Records from a data source:
Content starts
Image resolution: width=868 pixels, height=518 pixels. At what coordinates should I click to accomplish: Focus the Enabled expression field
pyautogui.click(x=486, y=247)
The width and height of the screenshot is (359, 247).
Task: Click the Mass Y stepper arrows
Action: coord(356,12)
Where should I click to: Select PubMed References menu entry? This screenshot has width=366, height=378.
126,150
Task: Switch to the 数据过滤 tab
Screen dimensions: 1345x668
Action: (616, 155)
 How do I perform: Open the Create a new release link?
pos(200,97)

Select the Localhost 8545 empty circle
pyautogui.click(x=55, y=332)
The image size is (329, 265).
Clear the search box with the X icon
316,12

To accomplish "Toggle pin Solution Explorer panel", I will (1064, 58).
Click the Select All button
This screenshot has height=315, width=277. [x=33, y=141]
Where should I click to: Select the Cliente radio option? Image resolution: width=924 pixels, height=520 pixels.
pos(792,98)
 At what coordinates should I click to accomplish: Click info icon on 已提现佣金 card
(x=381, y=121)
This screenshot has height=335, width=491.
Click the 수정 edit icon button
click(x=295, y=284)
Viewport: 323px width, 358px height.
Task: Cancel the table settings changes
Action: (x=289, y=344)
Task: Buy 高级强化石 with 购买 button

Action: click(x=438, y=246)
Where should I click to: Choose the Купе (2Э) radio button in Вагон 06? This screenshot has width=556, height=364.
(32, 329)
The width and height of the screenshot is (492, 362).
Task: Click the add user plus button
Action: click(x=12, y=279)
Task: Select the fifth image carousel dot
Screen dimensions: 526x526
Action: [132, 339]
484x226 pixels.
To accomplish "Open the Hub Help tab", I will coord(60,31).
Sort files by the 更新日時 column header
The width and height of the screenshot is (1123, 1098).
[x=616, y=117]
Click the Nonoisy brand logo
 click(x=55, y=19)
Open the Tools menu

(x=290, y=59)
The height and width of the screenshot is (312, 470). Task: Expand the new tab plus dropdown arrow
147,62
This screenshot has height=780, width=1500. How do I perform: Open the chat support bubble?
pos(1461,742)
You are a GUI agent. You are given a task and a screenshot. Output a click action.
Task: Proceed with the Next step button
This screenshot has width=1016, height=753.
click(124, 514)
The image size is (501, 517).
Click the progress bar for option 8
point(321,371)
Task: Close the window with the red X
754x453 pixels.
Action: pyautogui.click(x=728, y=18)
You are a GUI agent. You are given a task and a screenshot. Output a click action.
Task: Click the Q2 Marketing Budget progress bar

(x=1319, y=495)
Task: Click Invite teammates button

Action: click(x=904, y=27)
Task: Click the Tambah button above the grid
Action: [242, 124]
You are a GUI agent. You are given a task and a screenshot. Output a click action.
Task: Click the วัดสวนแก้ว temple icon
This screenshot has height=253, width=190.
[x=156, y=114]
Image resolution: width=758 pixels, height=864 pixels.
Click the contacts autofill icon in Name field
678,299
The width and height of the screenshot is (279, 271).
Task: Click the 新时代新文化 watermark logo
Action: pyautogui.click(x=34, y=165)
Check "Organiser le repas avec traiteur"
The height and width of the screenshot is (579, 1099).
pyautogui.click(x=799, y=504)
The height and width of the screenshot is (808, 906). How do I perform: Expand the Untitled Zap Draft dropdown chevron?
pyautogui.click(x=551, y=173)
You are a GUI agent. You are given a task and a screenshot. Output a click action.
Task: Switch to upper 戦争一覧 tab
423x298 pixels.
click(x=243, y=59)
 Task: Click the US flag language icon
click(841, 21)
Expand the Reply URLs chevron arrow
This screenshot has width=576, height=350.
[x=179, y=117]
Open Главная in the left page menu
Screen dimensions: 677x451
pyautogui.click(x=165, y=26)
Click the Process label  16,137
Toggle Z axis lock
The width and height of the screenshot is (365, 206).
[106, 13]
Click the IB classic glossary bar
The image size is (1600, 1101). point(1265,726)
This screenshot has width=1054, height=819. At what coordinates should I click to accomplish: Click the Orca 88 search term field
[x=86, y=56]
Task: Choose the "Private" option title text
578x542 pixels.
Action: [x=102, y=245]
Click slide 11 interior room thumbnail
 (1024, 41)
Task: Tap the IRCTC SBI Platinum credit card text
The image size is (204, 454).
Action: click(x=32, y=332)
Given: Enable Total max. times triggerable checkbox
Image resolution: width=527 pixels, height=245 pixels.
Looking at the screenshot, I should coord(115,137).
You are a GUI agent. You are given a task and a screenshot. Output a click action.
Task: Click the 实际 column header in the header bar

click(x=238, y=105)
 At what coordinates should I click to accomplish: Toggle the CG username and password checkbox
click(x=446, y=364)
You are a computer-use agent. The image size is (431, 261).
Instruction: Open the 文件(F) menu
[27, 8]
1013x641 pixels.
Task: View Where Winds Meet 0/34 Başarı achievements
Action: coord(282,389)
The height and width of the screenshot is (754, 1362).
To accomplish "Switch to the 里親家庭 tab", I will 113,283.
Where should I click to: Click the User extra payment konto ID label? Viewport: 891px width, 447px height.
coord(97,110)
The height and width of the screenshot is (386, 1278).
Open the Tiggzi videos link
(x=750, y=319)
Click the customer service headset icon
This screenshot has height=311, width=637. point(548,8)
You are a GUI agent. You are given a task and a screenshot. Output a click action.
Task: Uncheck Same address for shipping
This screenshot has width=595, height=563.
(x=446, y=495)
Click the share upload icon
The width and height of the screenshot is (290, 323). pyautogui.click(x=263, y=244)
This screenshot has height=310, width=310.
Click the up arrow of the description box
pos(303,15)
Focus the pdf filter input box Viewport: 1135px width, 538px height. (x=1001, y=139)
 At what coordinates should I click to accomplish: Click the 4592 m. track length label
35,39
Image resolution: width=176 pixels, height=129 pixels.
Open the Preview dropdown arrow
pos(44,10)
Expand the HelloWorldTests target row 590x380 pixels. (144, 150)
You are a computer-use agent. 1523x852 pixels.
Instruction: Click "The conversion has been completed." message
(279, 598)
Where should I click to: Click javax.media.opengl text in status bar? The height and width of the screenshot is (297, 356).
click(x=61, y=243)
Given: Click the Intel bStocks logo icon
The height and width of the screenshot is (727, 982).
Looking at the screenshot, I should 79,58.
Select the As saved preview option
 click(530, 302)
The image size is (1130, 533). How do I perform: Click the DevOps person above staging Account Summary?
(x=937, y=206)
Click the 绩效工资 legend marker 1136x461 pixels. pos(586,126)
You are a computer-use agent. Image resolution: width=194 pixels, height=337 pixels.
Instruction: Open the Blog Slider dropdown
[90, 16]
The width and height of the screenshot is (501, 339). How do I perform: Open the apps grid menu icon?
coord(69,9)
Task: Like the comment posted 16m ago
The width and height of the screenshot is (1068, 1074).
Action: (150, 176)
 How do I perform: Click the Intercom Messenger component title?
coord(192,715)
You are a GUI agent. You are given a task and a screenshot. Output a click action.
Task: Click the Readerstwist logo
Content ends
> _Assignment_
Transcribe each line above exactly; skip none.

> _Response to this exercise_
Image resolution: width=868 pixels, height=518 pixels. At what coordinates should I click to accomplish: Focus the Enabled expression field
pyautogui.click(x=486, y=247)
The width and height of the screenshot is (359, 247).
Task: Click the Mass Y stepper arrows
Action: coord(356,12)
Where should I click to: Select PubMed References menu entry? This screenshot has width=366, height=378.
126,150
Task: Switch to the 数据过滤 tab
Screen dimensions: 1345x668
Action: (616, 155)
 How do I perform: Open the Create a new release link?
pos(200,97)

Select the Localhost 8545 empty circle
pyautogui.click(x=55, y=332)
The image size is (329, 265).
Clear the search box with the X icon
316,12

To accomplish "Toggle pin Solution Explorer panel", I will (1064, 58).
Click the Select All button
This screenshot has height=315, width=277. [x=33, y=141]
Where should I click to: Select the Cliente radio option? Image resolution: width=924 pixels, height=520 pixels.
pos(792,98)
 At what coordinates should I click to accomplish: Click info icon on 已提现佣金 card
(x=381, y=121)
This screenshot has height=335, width=491.
Click the 수정 edit icon button
click(x=295, y=284)
Viewport: 323px width, 358px height.
Task: Cancel the table settings changes
Action: (x=289, y=344)
Task: Buy 高级强化石 with 购买 button

Action: click(x=438, y=246)
Where should I click to: Choose the Купе (2Э) radio button in Вагон 06? This screenshot has width=556, height=364.
(32, 329)
The width and height of the screenshot is (492, 362).
Task: Click the add user plus button
Action: click(x=12, y=279)
Task: Select the fifth image carousel dot
Screen dimensions: 526x526
Action: [132, 339]
484x226 pixels.
To accomplish "Open the Hub Help tab", I will coord(60,31).
Sort files by the 更新日時 column header
The width and height of the screenshot is (1123, 1098).
[x=616, y=117]
Click the Nonoisy brand logo
 click(x=55, y=19)
Open the Tools menu

(x=290, y=59)
The height and width of the screenshot is (312, 470). Task: Expand the new tab plus dropdown arrow
147,62
This screenshot has height=780, width=1500. How do I perform: Open the chat support bubble?
pos(1461,742)
You are a GUI agent. You are given a task and a screenshot. Output a click action.
Task: Proceed with the Next step button
This screenshot has width=1016, height=753.
click(124, 514)
The image size is (501, 517).
Click the progress bar for option 8
point(321,371)
Task: Close the window with the red X
754x453 pixels.
Action: pyautogui.click(x=728, y=18)
You are a GUI agent. You are given a task and a screenshot. Output a click action.
Task: Click the Q2 Marketing Budget progress bar

(x=1319, y=495)
Task: Click Invite teammates button

Action: click(x=904, y=27)
Task: Click the Tambah button above the grid
Action: [242, 124]
You are a GUI agent. You are given a task and a screenshot. Output a click action.
Task: Click the วัดสวนแก้ว temple icon
This screenshot has height=253, width=190.
[x=156, y=114]
Image resolution: width=758 pixels, height=864 pixels.
Click the contacts autofill icon in Name field
678,299
The width and height of the screenshot is (279, 271).
Task: Click the 新时代新文化 watermark logo
Action: pyautogui.click(x=34, y=165)
Check "Organiser le repas avec traiteur"
The height and width of the screenshot is (579, 1099).
pyautogui.click(x=799, y=504)
The height and width of the screenshot is (808, 906). How do I perform: Expand the Untitled Zap Draft dropdown chevron?
pyautogui.click(x=551, y=173)
You are a GUI agent. You are given a task and a screenshot. Output a click action.
Task: Switch to upper 戦争一覧 tab
423x298 pixels.
click(x=243, y=59)
 Task: Click the US flag language icon
click(841, 21)
Expand the Reply URLs chevron arrow
This screenshot has width=576, height=350.
[x=179, y=117]
Open Главная in the left page menu
Screen dimensions: 677x451
pyautogui.click(x=165, y=26)
Click the Process label  16,137
Toggle Z axis lock
The width and height of the screenshot is (365, 206).
[106, 13]
Click the IB classic glossary bar
The image size is (1600, 1101). point(1265,726)
This screenshot has width=1054, height=819. At what coordinates should I click to accomplish: Click the Orca 88 search term field
[x=86, y=56]
Task: Choose the "Private" option title text
578x542 pixels.
Action: [x=102, y=245]
Click slide 11 interior room thumbnail
 (1024, 41)
Task: Tap the IRCTC SBI Platinum credit card text
The image size is (204, 454).
Action: click(x=32, y=332)
Given: Enable Total max. times triggerable checkbox
Image resolution: width=527 pixels, height=245 pixels.
Looking at the screenshot, I should coord(115,137).
You are a GUI agent. You are given a task and a screenshot. Output a click action.
Task: Click the 实际 column header in the header bar

click(x=238, y=105)
 At what coordinates should I click to accomplish: Toggle the CG username and password checkbox
click(x=446, y=364)
You are a computer-use agent. The image size is (431, 261).
Instruction: Open the 文件(F) menu
[27, 8]
1013x641 pixels.
Task: View Where Winds Meet 0/34 Başarı achievements
Action: coord(282,389)
The height and width of the screenshot is (754, 1362).
To accomplish "Switch to the 里親家庭 tab", I will 113,283.
Where should I click to: Click the User extra payment konto ID label? Viewport: 891px width, 447px height.
coord(97,110)
The height and width of the screenshot is (386, 1278).
Open the Tiggzi videos link
(x=750, y=319)
Click the customer service headset icon
This screenshot has height=311, width=637. point(548,8)
You are a GUI agent. You are given a task and a screenshot. Output a click action.
Task: Uncheck Same address for shipping
This screenshot has width=595, height=563.
(x=446, y=495)
Click the share upload icon
The width and height of the screenshot is (290, 323). pyautogui.click(x=263, y=244)
This screenshot has height=310, width=310.
Click the up arrow of the description box
pos(303,15)
Focus the pdf filter input box Viewport: 1135px width, 538px height. (x=1001, y=139)
 At what coordinates should I click to accomplish: Click the 4592 m. track length label
35,39
Image resolution: width=176 pixels, height=129 pixels.
Open the Preview dropdown arrow
pos(44,10)
Expand the HelloWorldTests target row 590x380 pixels. (144, 150)
You are a computer-use agent. 1523x852 pixels.
Instruction: Click "The conversion has been completed." message
(279, 598)
Where should I click to: Click javax.media.opengl text in status bar? The height and width of the screenshot is (297, 356).
click(x=61, y=243)
Given: Click the Intel bStocks logo icon
The height and width of the screenshot is (727, 982).
Looking at the screenshot, I should 79,58.
Select the As saved preview option
 click(530, 302)
The image size is (1130, 533). How do I perform: Click the DevOps person above staging Account Summary?
(x=937, y=206)
Click the 绩效工资 legend marker 1136x461 pixels. pos(586,126)
You are a computer-use agent. Image resolution: width=194 pixels, height=337 pixels.
Instruction: Open the Blog Slider dropdown
[90, 16]
The width and height of the screenshot is (501, 339). How do I perform: Open the apps grid menu icon?
coord(69,9)
Task: Like the comment posted 16m ago
The width and height of the screenshot is (1068, 1074).
Action: (150, 176)
 How do I perform: Click the Intercom Messenger component title?
coord(192,715)
You are a GUI agent. You are given a task and a screenshot. Output a click action.
Task: Click the Readerstwist logo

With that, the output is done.